EXERCISE —
Show each line of the records below that contains the word "image". Case counts.

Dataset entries
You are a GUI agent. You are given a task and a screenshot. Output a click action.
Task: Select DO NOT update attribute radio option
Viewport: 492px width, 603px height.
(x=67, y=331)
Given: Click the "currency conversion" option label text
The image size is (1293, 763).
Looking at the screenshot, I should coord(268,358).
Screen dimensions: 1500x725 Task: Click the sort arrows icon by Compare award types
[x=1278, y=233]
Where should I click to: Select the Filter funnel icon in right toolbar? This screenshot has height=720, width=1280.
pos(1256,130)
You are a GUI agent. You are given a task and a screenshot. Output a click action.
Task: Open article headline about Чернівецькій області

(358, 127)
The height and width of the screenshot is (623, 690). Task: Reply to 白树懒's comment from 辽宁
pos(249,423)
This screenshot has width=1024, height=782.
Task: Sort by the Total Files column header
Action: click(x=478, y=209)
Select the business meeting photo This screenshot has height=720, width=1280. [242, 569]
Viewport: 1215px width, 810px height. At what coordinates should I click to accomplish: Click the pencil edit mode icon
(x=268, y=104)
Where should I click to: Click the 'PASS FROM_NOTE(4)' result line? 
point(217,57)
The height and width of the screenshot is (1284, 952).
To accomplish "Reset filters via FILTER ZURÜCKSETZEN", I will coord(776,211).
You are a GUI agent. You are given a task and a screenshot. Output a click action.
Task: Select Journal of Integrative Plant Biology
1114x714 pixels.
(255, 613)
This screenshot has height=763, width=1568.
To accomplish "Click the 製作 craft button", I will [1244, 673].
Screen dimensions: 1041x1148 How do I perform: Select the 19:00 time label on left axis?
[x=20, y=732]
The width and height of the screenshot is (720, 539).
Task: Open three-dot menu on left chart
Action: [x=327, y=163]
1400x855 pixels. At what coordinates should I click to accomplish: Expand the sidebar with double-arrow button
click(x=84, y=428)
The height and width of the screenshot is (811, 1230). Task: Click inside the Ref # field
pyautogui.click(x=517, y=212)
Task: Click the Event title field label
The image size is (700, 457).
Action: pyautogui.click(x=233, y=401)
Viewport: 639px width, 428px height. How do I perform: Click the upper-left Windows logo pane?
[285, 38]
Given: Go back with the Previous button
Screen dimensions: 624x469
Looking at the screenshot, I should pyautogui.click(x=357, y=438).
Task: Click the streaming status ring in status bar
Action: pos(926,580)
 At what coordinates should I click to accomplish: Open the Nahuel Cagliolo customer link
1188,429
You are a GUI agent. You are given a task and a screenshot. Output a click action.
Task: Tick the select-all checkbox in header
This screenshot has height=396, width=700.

TASK RESPONSE —
The image size is (1293, 763).
The image size is (700, 457).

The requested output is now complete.